Pennsylvania Military Museum

Last spring we made a stop at the Pennsylvania Military Museum in Boalsburg, Pennsylvania.  The visit was more of a “stop and stretch” opportunity than a planned visit.  Because the museum recently underwent renovation, I’d had it on my list for some time just never had the opportunity.  Going in I figured the majority of displays would focus on World War I and II topics.  However I found a rather noteworthy selection of Civil War artillery pieces on display.

The Museum itself dates to the late 1960s.   It spawned from the need to preserve and present the story of World War I veterans and support the 28th Division Shrine.

28th Division Shrine

The Shrine dates to the 1920s when the veterans used the former training facility for reunions.  In 1940, the veterans formally dedicated the shrine.  Since that time, the shrine expanded to include those who died in World War II.  The 28th Division, considered the nation’s oldest, contains many formations with long histories and lengthy lineages.  Proud of their unit histories, many of the veteran’s memorials on site mention regimental service in the Civil War and Spanish-American War in addition to the World Wars.

For example, the 111th Infantry Regiment traces its history back to colonial days and includes service in the Civil War as the 18th Pennsylvania Volunteer Regiment and later the 72nd Pennsylvania.  The 112th Infantry, 107th Field Artillery, and 108th Field Artillery Regiments also have battle honors and campaign streamers dating to the Civil War.

Civil War Honors on the 111th Infantry Memorial

With a mission to recount “the story of Commonwealth citizens who served our country in defense of the nation,” the museum expanded coverage with the recent renovation.  Now exhibits span from the colonial and Revolutionary War on to the Vietnam War.  I was told that future plans include exhibits pertaining to the Pennsylvania National Guard service in Operation Iraqi Freedom.

The Civil War section includes four artillery pieces.  The rarest of the set is a 6-pdr Griffin Gun.

6-pdr Griffin Gun

A product of Phoenix Iron Works, this type is often noted as the predecessor to the famous Ordnance Rifle and shared the same wrought iron construction technique.  However, the museum interpretation notes the Philadelphia Committee of Safety purchased a dozen of these weapons, including this piece, in the fall of 1862 when Confederates were roaming about Maryland.  As such, I’d consider this weapon more a “sibling” to the Ordnance Rifle.

A 12-pdr Model 1857 Light Field Gun, better known to us as a “Napoleon,” stands on the carriage next to the Griffin gun.

12-pdr Napoleon - Hooper #40

This Napoleon bears the marks of Henry H. Hooper & Company, registry number 40.  It was cast in 1862 and inspected by Thomas J. Rodman.  The weight stamp is 1,232 pounds.  Behind the Napoleon is a 12-pdr Confederate iron field howitzer from Tredegar Foundry.  The exhibit boundary prevented closer examination at this time.

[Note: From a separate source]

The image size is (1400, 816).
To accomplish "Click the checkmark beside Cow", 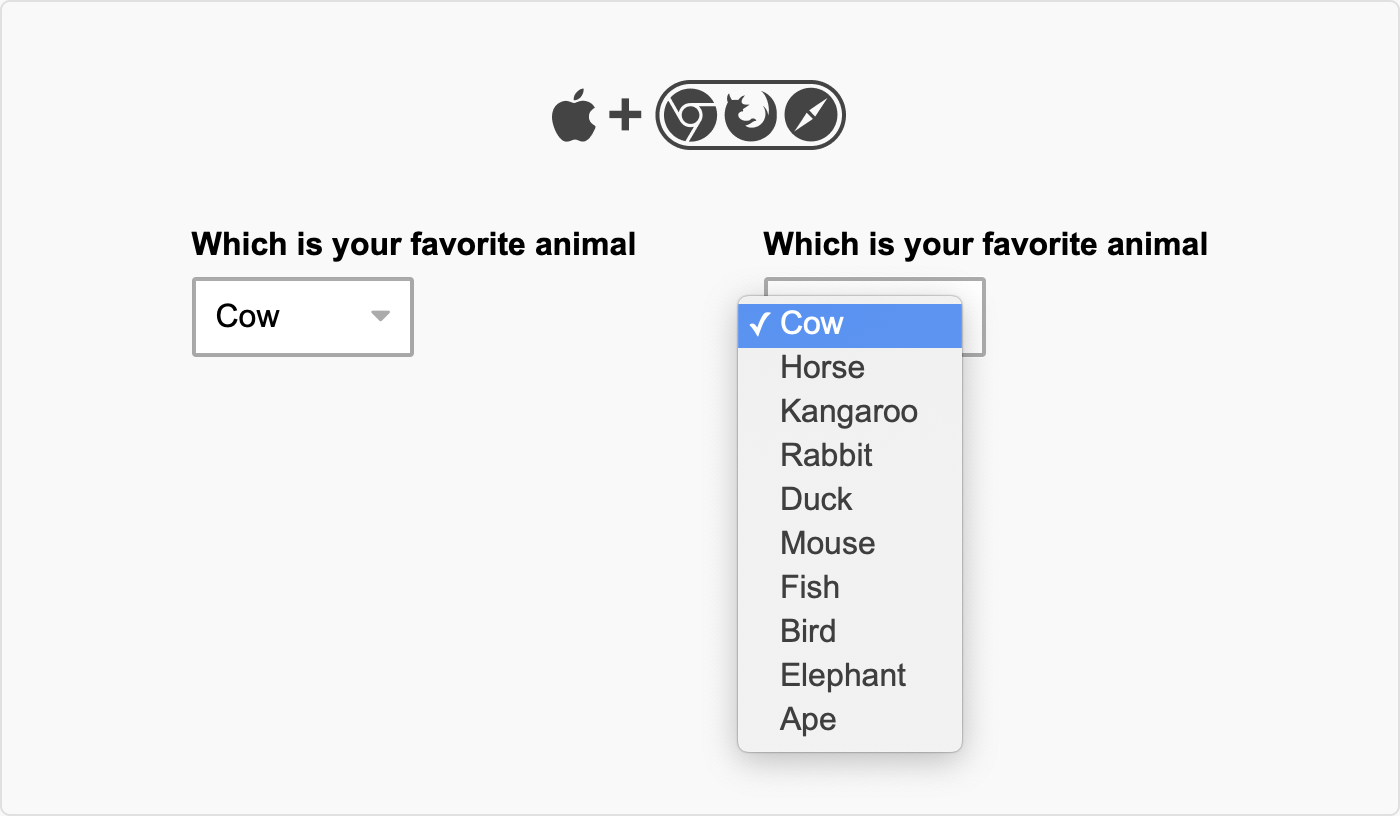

6-pdr Model 1841 - Ames #30

The other Civil War field piece is a 6-pdr Model 1841 Field Gun.  Muzzle and trunnion stamps indicate N.P. Ames of Springfield, Massachusetts cast this gun in 1842.  It weighed 882 pounds and was inspected by James Wolfe Ripley.  The date of manufacture opens the possibility the gun once battled against a cannon sitting nearby.

Mexican 18-pdr Cannon

Pennsylvania troops captured this gun at the battle of Cerro Gordo in 1847.  The museum interpretation cites Fawcett, Preston, & Co. of London as the manufacturer, better known in our Civil War context for production of Blakely Rifles.

The non-Civil War exhibits, which were the majority for good reasons, included a Model 1917 6-ton Tank, the American licensed produced Renault FT-17 light tank.

Model 1917 Light Tank

As the display points out, a young Captain named Eisenhower used tanks like this one to train soldiers at Camp Colt in Gettysburg during World War I.  Recall that Camp Colt stood not far from where the 72nd Pennsylvania (see the 111th Infantry above) defended Cemetery Ridge on July 3, 1863.  I thought it was an interesting note at the time, and perhaps a good note to end my report on the museum.

The Pennsylvania Military Museum reopens for the season on March 14.  There is a six dollar admission fee, but there is a lot of history to take in. The Museum also hosts a series of military history lectures and living history events.